The technique is not free. The main cost is the KV cache for earlier chunks must be re-read from memory when later chunks of the same prompt compute attention: if a prompt is split into N chunks, the first chunk's keys and values are read roughly N-1 additional times, so very small chunks add measurable attention overhead and slow prefill (raising TTFT) relative to a single full prefill. In practice the SARATHI authors found this attention overhead modest because attention is a small fraction of total prefill compute, but they also identified a sharper pitfall: tile-quantization effects on the GPU mean chunk sizes should align to hardware tile boundaries. Crossing a tile boundary, for example using 257 tokens instead of 256, can inflate a prefill's runtime by about 32 percent [1]. The chunk size (or token budget) is therefore a tuning knob that trades TTFT against TBT and throughput, and serving systems expose it as such.
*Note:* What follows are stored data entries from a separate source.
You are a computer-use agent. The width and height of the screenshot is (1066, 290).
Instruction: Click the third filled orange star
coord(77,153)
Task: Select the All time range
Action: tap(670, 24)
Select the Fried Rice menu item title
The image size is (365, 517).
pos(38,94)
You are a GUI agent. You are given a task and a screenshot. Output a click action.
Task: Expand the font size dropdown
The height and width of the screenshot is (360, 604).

Chunked prefill is one of two dominant strategies for handling prefill-decode interference, and it is useful to contrast it with the other. Prefill-decode disaggregation, embodied by systems such as Splitwise, DistServe, and TetriInfer, runs the two phases on physically separate GPU pools (or "replicas") so they never share a batch [6][7]. This eliminates interference outright and lets each pool be provisioned and parallelized for its own bottleneck, but it requires transferring each request's KV cache over the interconnect from the prefill GPUs to the decode GPUs when prefill finishes, and it can underutilize the memory of the prefill pool [2][6][7].
Chunked prefill takes the opposite, co-located approach: it keeps both phases on the same GPUs and resolves interference in software through stall-free scheduling, avoiding any KV-cache migration. The two ideas address the same underlying problem from different directions, and they are not mutually exclusive. Disaggregated systems still apply chunked prefill within their prefill pool, and a growing body of work tries to unify the two, switching between aggregation and disaggregation based on load to keep both TTFT and TBT within target. Chunked prefill is thus best understood as a foundational building block of modern LLM serving rather than a single product feature: it is the mechanism that makes mixed prefill-and-decode batches latency-friendly, on top of which continuous batching, PagedAttention memory management, and disaggregation are layered [2][3][6].